New York is home to an array of diverse varieties of fungi, many of which are edible and safe to forage. Here are a few of the many types that can be found around the state!
This article does not describe the details needed to thoroughly identify these mushrooms. Deadly and otherwise toxic look-a-likes do exist and may even be common in your area. Before foraging for any mushroom please spend the time to thoroughly Identify the mushroom using multiple sources.
Chicken of the Woods (Laetiporus sulphureus)
Chicken of the Woods is a particularly easy-to-spot mushroom in the wild, as this mushroom has a vibrant orange color. Chicken of the Woods is also known as Sulphur Shelf, as it resembles a shelf-like structure. However, Chicken of the Woods was named based on its texture and flavor, which has been described to resemble chicken meat.
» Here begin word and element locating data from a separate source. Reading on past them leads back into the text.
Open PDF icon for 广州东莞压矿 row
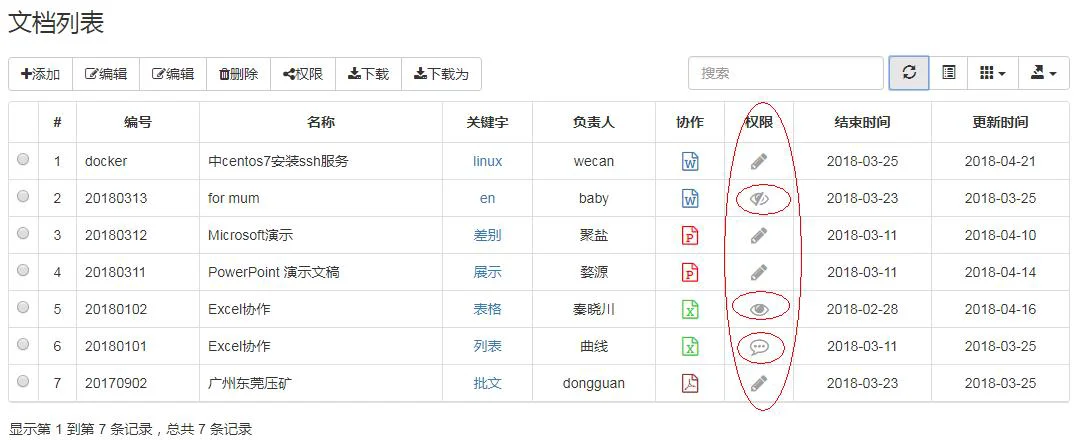This screenshot has height=440, width=1075. tap(690, 384)
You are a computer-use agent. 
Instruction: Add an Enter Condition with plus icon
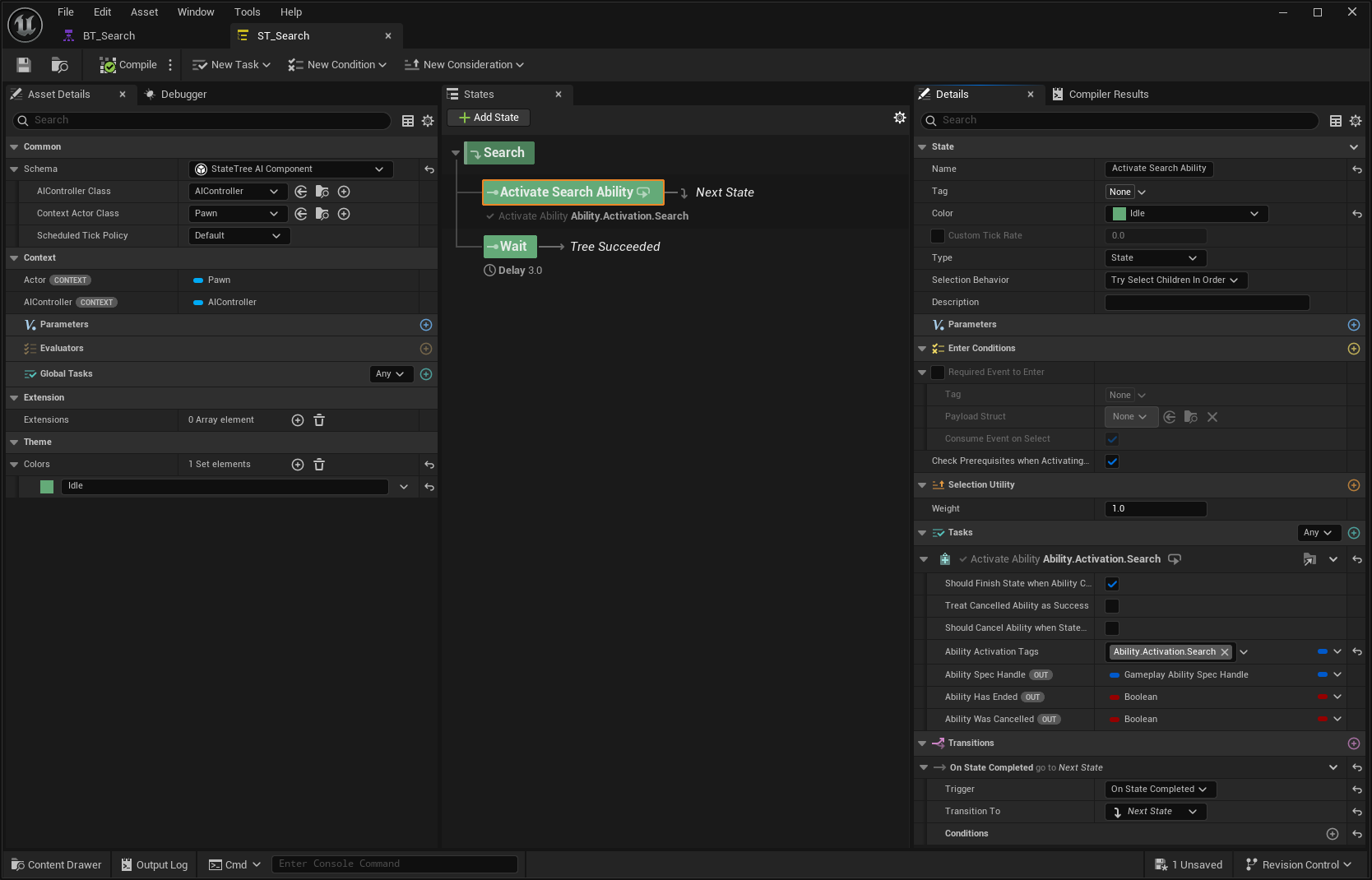click(1354, 349)
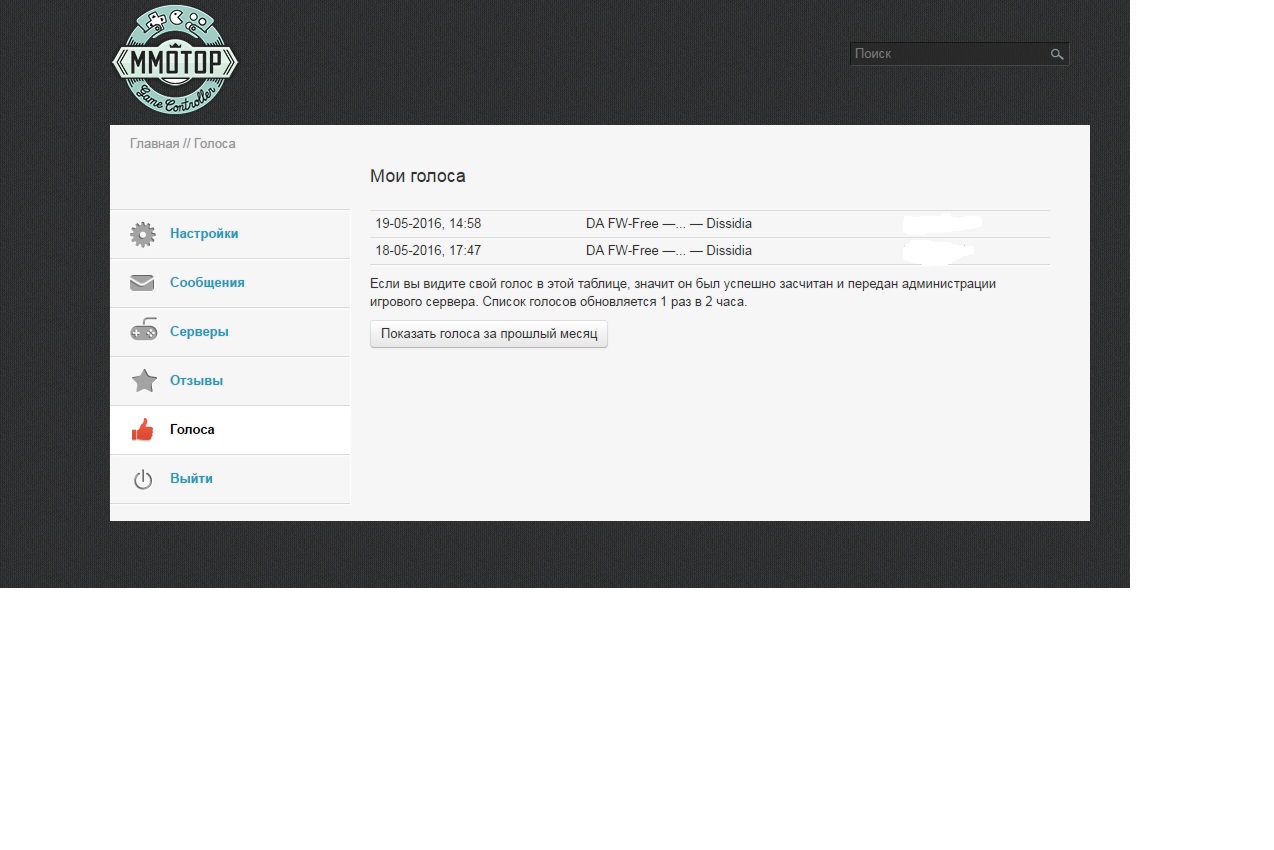1274x850 pixels.
Task: Click the star icon for Отзывы
Action: [144, 381]
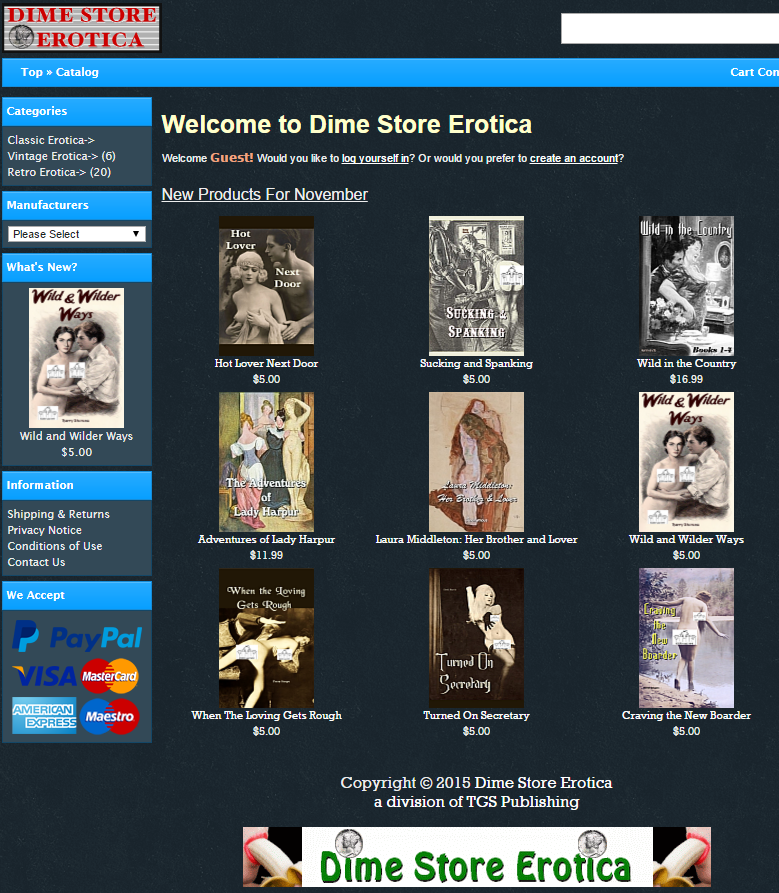Click the VISA card logo

coord(44,676)
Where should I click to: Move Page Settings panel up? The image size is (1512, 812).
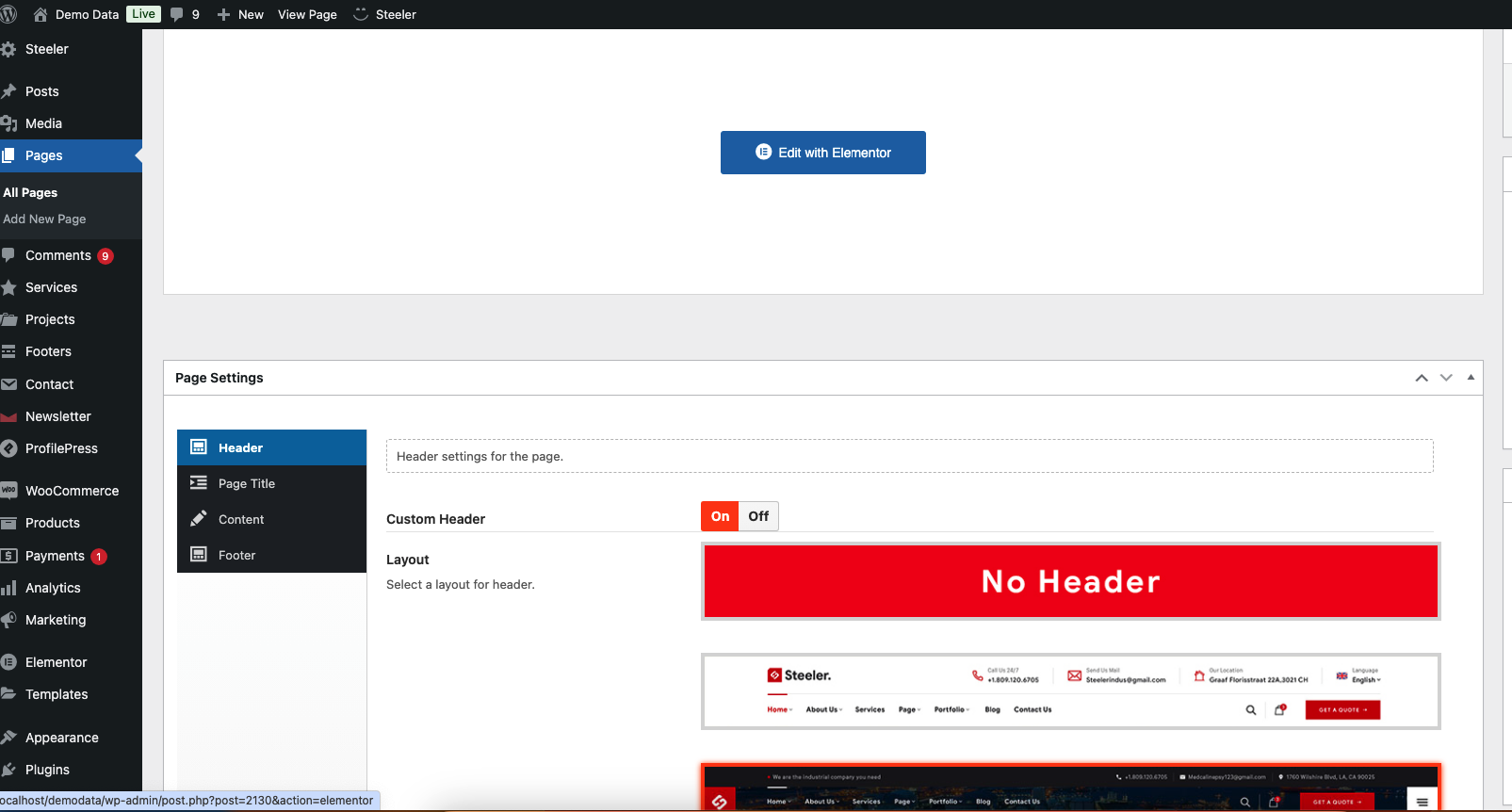[x=1421, y=378]
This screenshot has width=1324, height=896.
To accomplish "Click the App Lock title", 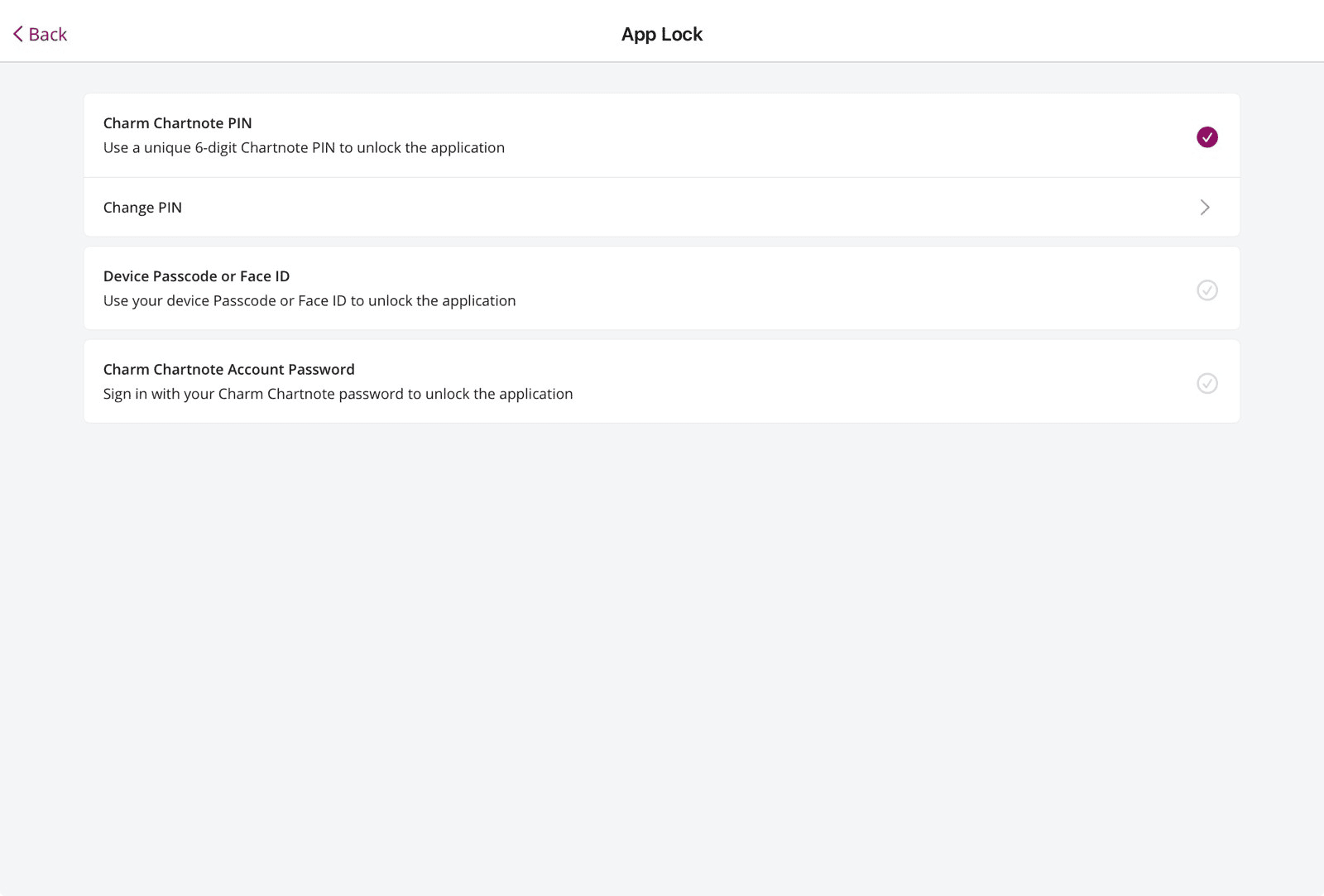I will point(661,34).
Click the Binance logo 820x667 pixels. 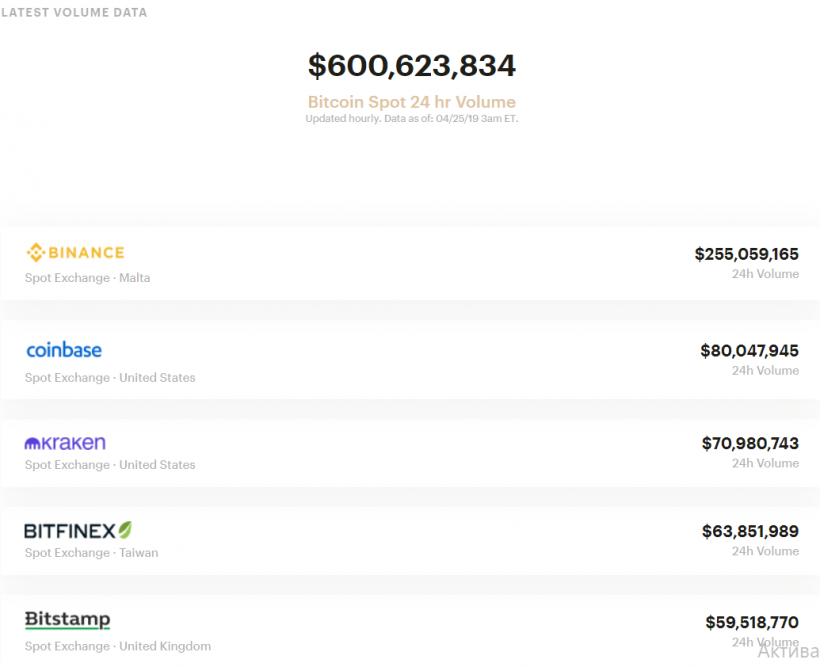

This mushroom often reaches two to 10 inches in width and can weigh over 100 pounds. It is most commonly found on decaying or dead oak trees and is best harvested from spring to autumn.
Hen of the Woods (Grifola Frondosa)
Hen of the Woods is also known as Sheep’s Head mushroom or Ram’s Head mushroom. Hen of the Woods predominantly grows in older forests, at the base of oak trees mostly, and in northern climates near bodies of water. This mushroom is brown or grey with white edges, with flat or ruffled caps, reaching between four and 36 inches wide and two or three feet tall. They can even weigh up to 30 pounds! Autumn is the best time to forage Hen of the Woods.
Giant Puffball (Calvatia gigantea)
Puffball mushrooms are some of the most commonly thought of varieties when someone thinks of a mushroom, and the Giant Puffball is one common variety found in fields, meadows, and deciduous forests. These mushrooms can reach between four and 20 inches in size and can weigh over 40 points, developing only within a few weeks. The best time to search for the Giant Puffball mushroom is in the late summer and autumn seasons. Be cautious of its poisonous lookalike, the Earthball mushroom. The Giant Puffball mushroom is safe to eat when the inside is fully white, but take caution to avoid Young Deathcap mushrooms, which look similar on the outside, but have outlines of gills inside.
Golden Chanterelle (Cantherallus cibarius)
Another bold yellow-orange mushroom is the Golden Chanterelle. This funnel-shaped mushroom grows underneath live oak trees, sprouting from the soil alongside the trunk, from late June to early August. Golden Chanterelle mushrooms have a curved stalk and a smooth texture. The cap reaches between a half-inch and six inches, with the stalk averaging one to three inches tall. When searching for this mushroom, be aware of its poisonous lookalike, the Jack O Lantern mushroom, or the Omphalotus illudens.
Oyster Mushroom (Pleurotus ostreatus)
The Oyster mushroom is another variety of fungi named for its appearance, as the body resembles an oyster shell with decurrent gills that directly run from the stem. Oyster mushrooms range from white to light brown in color and often grow on deciduous hardwoods, including beech and aspen trees. The cap of this mushroom often reaches between two and 10 inches across in a shelf-like formation. It is also another type of saprotrophic mushroom, which grows from dying or dead trees commonly during the summer and fall seasons. Aside from appearance, oyster mushrooms often omit a mild anise odor, making it slightly easier to identify.
Bear’s Head-Tooth (Hericium americanum)
The Bear’s Head-Tooth mushroom is also known as the Western Coral Hedgehog mushroom. You may also see this fungus referred to as Monkey’s Head, Lion’s Mane, and a few other names. However, Bear’s Head-Tooth mushroom is actually in the same genus as Lion’s Mane mushroom, although it is technically a different species! Bear’s Head Tooth is composed of a mass of long spines that hang down and are an off-white color or pale yellow color. The fruit bodies often range between four and 30 inches tall and wide, often growing on conifer stumps. While this mushroom is edible, it should be cooked prior to consumption.
King Bolete (Boletus sp.)
King Bolete mushrooms are also known as Penny Bun or Porcini mushrooms. This mushroom grows in deciduous and coniferous forests, yet is not the easiest mushroom to find, given that it is beloved and quickly eaten by wildlife. They produce spores and grow during the summer and autumn seasons. The body is comprised of a brown cap, averaging 12 inches in diameter, with an off-white stalk that reaches an average of eight inches tall. The King Bolete is difficult to cultivate and is one of the most sought-after wild edible mushrooms due to its texture and flavor.
Given the many forests and diverse weather patterns in New York, many fungi grow throughout the state, many of which are safe to eat. Start your foraging journey with these mushrooms and begin learning how to properly and safely forage wild edible mushrooms. There are still many more edible mushrooms to discover!